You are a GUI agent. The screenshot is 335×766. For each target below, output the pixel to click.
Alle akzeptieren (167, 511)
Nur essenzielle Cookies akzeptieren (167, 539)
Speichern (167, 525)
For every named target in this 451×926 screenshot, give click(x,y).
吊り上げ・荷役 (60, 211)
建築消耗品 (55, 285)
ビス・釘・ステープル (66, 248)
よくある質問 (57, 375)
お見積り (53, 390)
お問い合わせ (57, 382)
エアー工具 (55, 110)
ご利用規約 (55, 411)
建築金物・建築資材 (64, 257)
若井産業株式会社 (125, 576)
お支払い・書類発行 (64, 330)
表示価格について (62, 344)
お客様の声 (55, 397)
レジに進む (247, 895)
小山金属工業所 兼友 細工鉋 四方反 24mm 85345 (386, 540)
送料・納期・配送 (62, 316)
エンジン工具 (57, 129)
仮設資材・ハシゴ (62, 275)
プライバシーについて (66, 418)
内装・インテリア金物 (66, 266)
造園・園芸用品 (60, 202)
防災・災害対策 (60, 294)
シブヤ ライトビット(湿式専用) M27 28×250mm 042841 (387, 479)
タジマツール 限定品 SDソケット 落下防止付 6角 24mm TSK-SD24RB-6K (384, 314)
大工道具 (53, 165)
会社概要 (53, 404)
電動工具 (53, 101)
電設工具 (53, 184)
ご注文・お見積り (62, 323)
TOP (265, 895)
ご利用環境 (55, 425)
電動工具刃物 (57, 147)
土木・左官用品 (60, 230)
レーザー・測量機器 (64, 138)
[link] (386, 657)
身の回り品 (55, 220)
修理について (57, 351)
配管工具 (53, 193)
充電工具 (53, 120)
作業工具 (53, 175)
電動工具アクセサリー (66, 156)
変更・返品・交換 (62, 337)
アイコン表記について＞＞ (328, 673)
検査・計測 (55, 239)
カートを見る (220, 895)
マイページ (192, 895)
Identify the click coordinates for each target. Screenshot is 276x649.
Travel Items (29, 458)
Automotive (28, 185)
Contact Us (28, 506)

Tugas singkat: Tukar "Contact Us" dengan "Get in Touch" di seluruh data di atas, lalu tuliskan kembali semuanya tanpa perubahan lain.

Keluaran lengkap:
You are a GUI agent. The screenshot is 335×766. For each target below, output the pixel to click.
Alle akzeptieren (167, 511)
Nur essenzielle Cookies akzeptieren (167, 539)
Speichern (167, 525)
For every named target in this 451×926 screenshot, give click(x,y).
吊り上げ・荷役 (60, 211)
建築消耗品 (55, 285)
ビス・釘・ステープル (66, 248)
よくある質問 (57, 375)
お見積り (53, 390)
お問い合わせ (57, 382)
エアー工具 (55, 110)
ご利用規約 (55, 411)
建築金物・建築資材 (64, 257)
若井産業株式会社 (125, 576)
お支払い・書類発行 (64, 330)
表示価格について (62, 344)
お客様の声 (55, 397)
レジに進む (247, 895)
小山金属工業所 兼友 細工鉋 四方反 24mm 85345 (386, 540)
送料・納期・配送 (62, 316)
エンジン工具 (57, 129)
仮設資材・ハシゴ (62, 275)
プライバシーについて (66, 418)
内装・インテリア金物 (66, 266)
造園・園芸用品 (60, 202)
防災・災害対策 (60, 294)
シブヤ ライトビット(湿式専用) M27 28×250mm 042841 (387, 479)
タジマツール 限定品 SDソケット 落下防止付 6角 24mm TSK-SD24RB-6K (384, 314)
大工道具 (53, 165)
会社概要 (53, 404)
電動工具 (53, 101)
電設工具 (53, 184)
ご注文・お見積り (62, 323)
TOP (265, 895)
ご利用環境 (55, 425)
電動工具刃物 (57, 147)
土木・左官用品 (60, 230)
レーザー・測量機器 (64, 138)
[link] (386, 657)
身の回り品 (55, 220)
修理について (57, 351)
配管工具 (53, 193)
充電工具 (53, 120)
作業工具 (53, 175)
電動工具アクセサリー (66, 156)
変更・返品・交換 (62, 337)
アイコン表記について＞＞ (328, 673)
検査・計測 (55, 239)
カートを見る (220, 895)
マイページ (192, 895)
Identify the click coordinates for each target. Screenshot is 276x649.
Travel Items (29, 458)
Automotive (28, 185)
Get in Touch (28, 506)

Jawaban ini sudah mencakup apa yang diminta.